- **WHAT NEEDS TO BE DONE**: Please report how many lines of the items below contain the word "Click". Give only the number.

- **ENTRIES PROVIDED**:
· · · · · · ·

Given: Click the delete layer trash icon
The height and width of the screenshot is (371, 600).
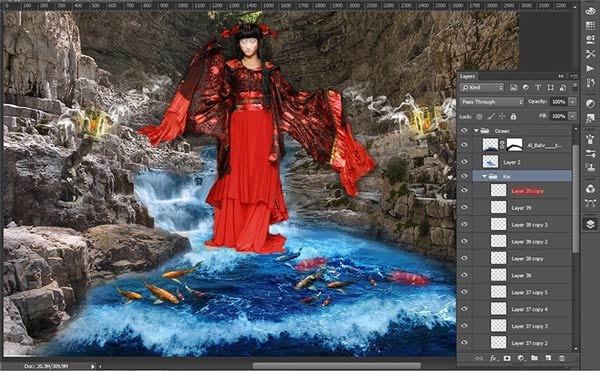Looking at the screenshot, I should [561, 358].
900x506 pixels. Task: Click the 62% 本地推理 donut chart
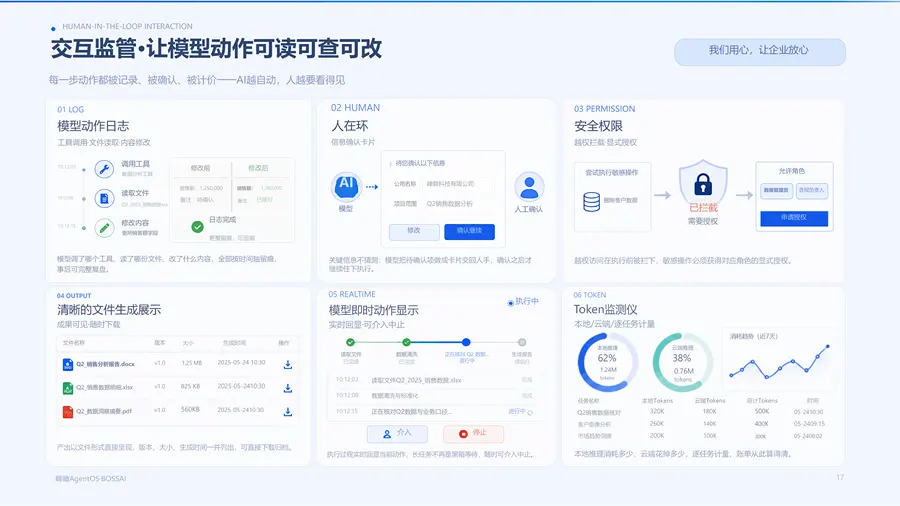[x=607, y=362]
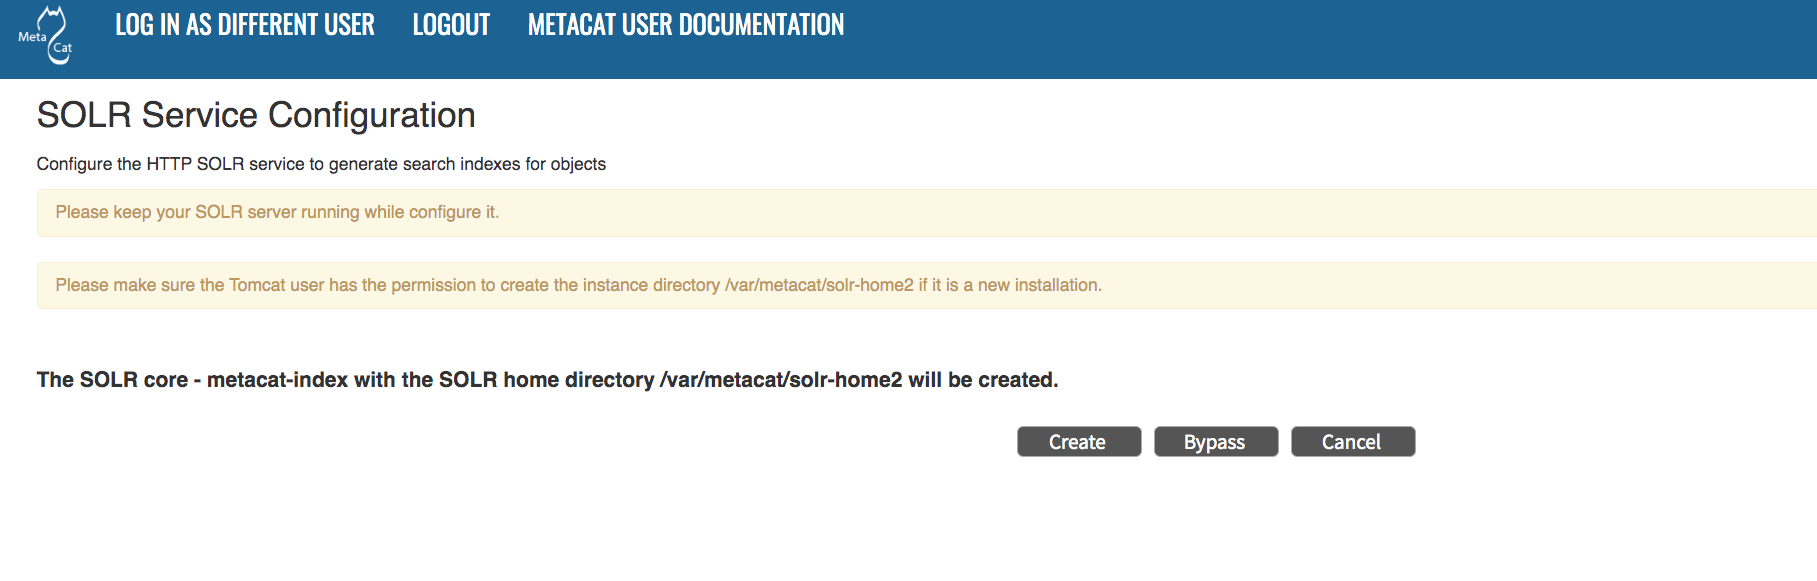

· · · · · · ·

- **TASK OUTPUT**: 2